___ DATASET EXCERPTS ___

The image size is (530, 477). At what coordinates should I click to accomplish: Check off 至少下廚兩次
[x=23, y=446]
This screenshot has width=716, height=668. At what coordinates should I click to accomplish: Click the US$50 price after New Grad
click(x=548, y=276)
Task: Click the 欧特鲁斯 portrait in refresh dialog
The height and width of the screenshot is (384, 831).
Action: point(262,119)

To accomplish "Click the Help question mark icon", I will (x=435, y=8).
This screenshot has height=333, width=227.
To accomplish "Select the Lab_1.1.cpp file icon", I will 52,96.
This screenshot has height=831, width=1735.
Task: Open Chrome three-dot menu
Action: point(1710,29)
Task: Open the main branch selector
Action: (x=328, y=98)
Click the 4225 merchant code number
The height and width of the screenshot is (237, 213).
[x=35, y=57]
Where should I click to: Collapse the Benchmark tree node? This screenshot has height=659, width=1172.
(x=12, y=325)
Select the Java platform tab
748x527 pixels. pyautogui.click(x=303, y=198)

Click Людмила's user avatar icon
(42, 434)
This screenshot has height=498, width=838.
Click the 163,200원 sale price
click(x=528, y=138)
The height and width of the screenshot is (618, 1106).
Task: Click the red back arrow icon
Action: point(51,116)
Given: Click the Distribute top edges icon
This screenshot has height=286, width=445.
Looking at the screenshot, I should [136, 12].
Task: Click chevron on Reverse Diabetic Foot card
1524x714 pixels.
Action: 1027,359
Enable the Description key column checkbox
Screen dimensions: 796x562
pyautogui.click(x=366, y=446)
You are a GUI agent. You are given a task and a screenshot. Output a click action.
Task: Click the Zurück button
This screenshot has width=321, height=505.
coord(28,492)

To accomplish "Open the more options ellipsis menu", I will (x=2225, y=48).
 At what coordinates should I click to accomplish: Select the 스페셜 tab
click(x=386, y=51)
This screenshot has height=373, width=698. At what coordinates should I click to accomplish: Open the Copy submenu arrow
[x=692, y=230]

___

## SHORT TASK
Please copy out the records from the line with "Click the 4225 merchant code number" to the line with "click(x=386, y=51)", switching "chevron" for "arrow" and keeping everything else the same.

## TASK RESPONSE
Click the 4225 merchant code number
The height and width of the screenshot is (237, 213).
[x=35, y=57]
Where should I click to: Collapse the Benchmark tree node? This screenshot has height=659, width=1172.
(x=12, y=325)
Select the Java platform tab
748x527 pixels. pyautogui.click(x=303, y=198)

Click Людмила's user avatar icon
(42, 434)
This screenshot has height=498, width=838.
Click the 163,200원 sale price
click(x=528, y=138)
The height and width of the screenshot is (618, 1106).
Task: Click the red back arrow icon
Action: point(51,116)
Given: Click the Distribute top edges icon
This screenshot has height=286, width=445.
Looking at the screenshot, I should [136, 12].
Task: Click arrow on Reverse Diabetic Foot card
1524x714 pixels.
Action: 1027,359
Enable the Description key column checkbox
Screen dimensions: 796x562
pyautogui.click(x=366, y=446)
You are a GUI agent. You are given a task and a screenshot. Output a click action.
Task: Click the Zurück button
This screenshot has width=321, height=505.
coord(28,492)

To accomplish "Open the more options ellipsis menu", I will (x=2225, y=48).
 At what coordinates should I click to accomplish: Select the 스페셜 tab
click(x=386, y=51)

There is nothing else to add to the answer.